War is not kind to the weak.


Actually, rectify that.


War is not kind to anyone. Not to the people fighting it, not to the people watching on the sidelines, not even to the people who decided to start it in the first place. War is unforgiving.


She knew all of this. Yet, when the time came, she still signed up to serve on the front lines as an Army Doctor. “I can make a change, I can help people,” she thought. Protecting her nation, her country - that was her goal.


So, the question she is asking herself at this exact moment is… When did things go sideways?


She lays alone on a crowded battlefield that seems eerily still.


The silence does not last long because soon enough the ringing in her ears gives way to the worst noise of all - death.


The sound of death can come in many ways: in a last breath, in whispered words in the ear of your favourite child, in a suicide letter where the words agonizingly slip through the lips of the unfortunate soul who found it, or in the reading of your testament.


Today it comes perhaps in one of the worst possible forms: despair.


All she could hear were screams. Screams of pain, screams of “retreat!”, screams of “save me!”; cries for a God that seemed to have given up on them long ago, pleas of begging souls that know they’ll be gone soon.


On the battlefield, death is a close acquaintance, always lingering around. Some beg for it, some urge it away. She takes them all, uncaring of their desires. She takes their souls and leaves their corpses as a trading coin, bleeding and burning and dead.

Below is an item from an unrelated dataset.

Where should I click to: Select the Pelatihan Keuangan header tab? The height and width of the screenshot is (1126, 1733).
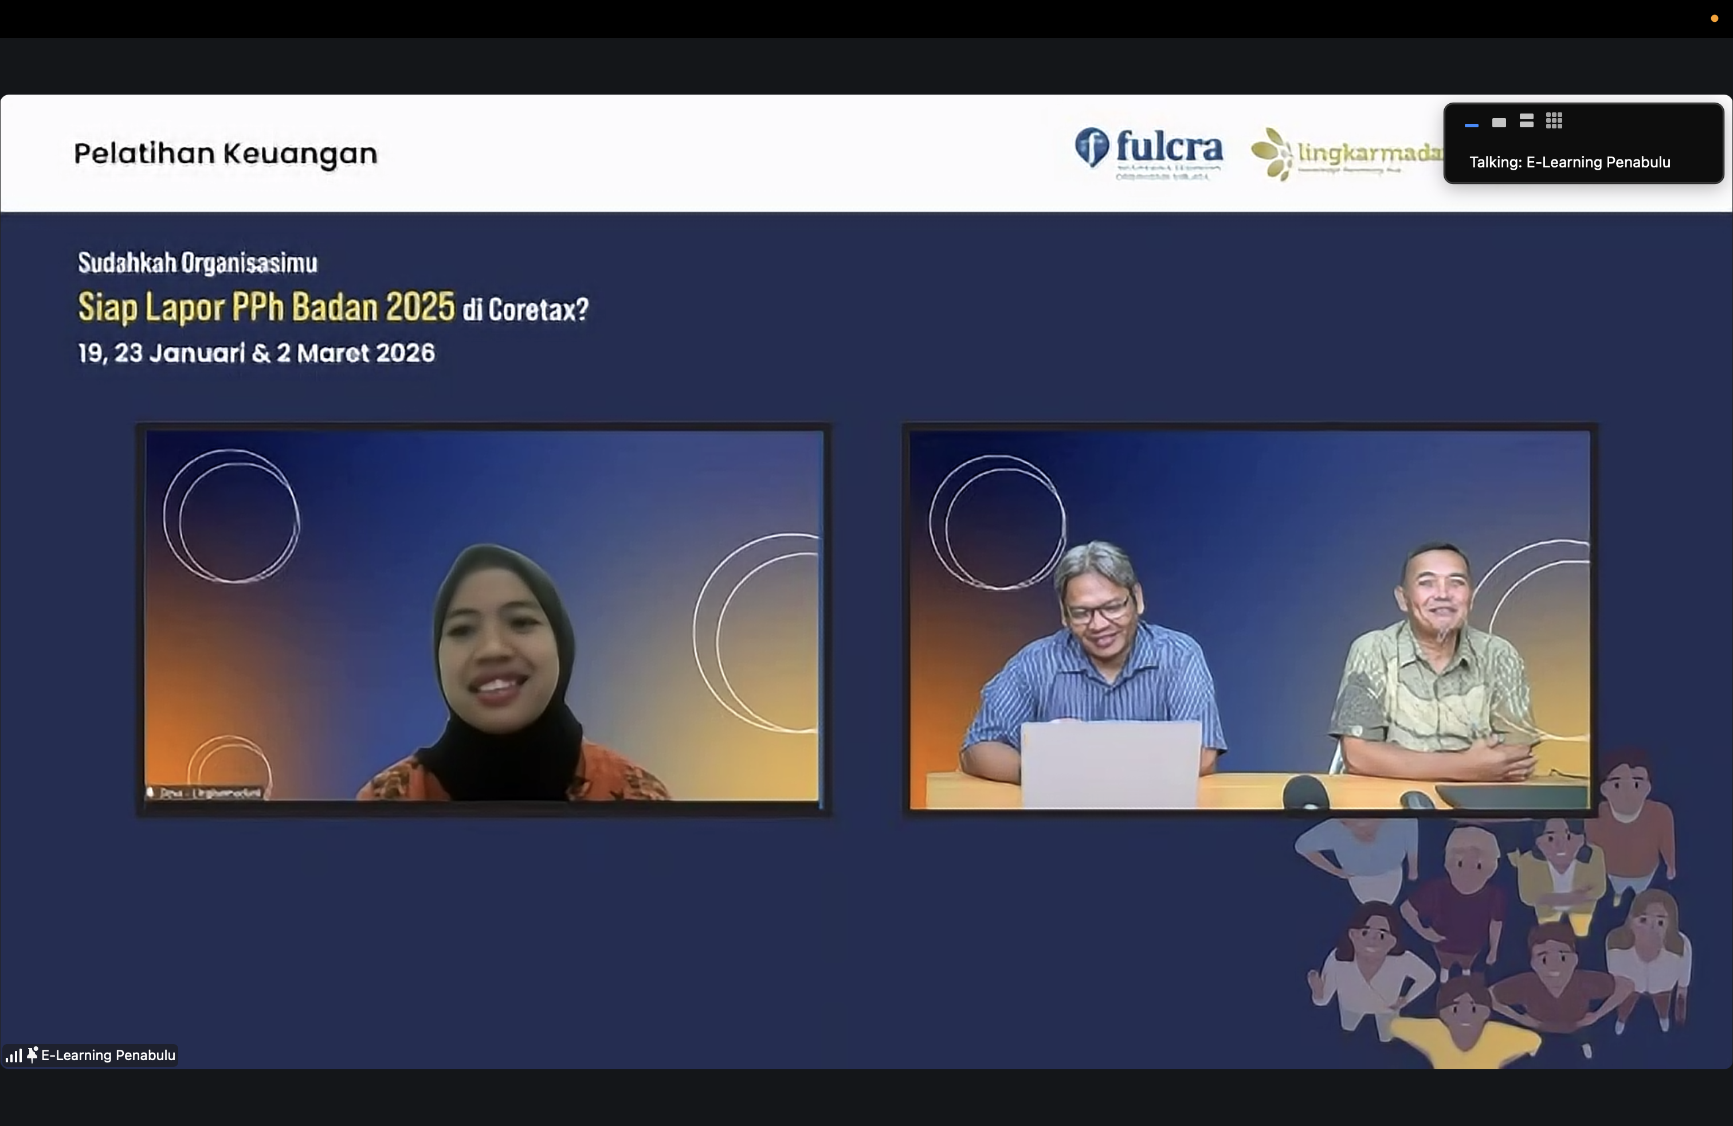226,153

Death is a doctor’s nemesis, most of the time. They are destined to fight a forever war, as brutal as the Armageddon but one could argue there is no “good” or “evil”. The words she had previously roared with unwavering confidence suddenly felt stupid.


“Fight!” she screamed moments before the bomb hit. “Fight for your mothers waiting at home.”


Her words felt like “a ray of sunshine in a grey sky”, a soldier (a father, a husband - so much more than just a soldier) had told her in the dark of the night as she patched up his ruined leg. Another soldier (a son, a boyfriend) had told her she gave him hope. She could not muster up the courage to tell him he probably would not make it back.


“Today we live,” their commander hollered the night before. “If we die tomorrow, we will part with honour!”


Maybe he called it - it is not that hard to guess what happens in a war. Maybe he knew they would be turned into pigs in a slaughterhouse, human rights be damned. Perhaps, it was her fault for holding onto foolish hopes of a better future.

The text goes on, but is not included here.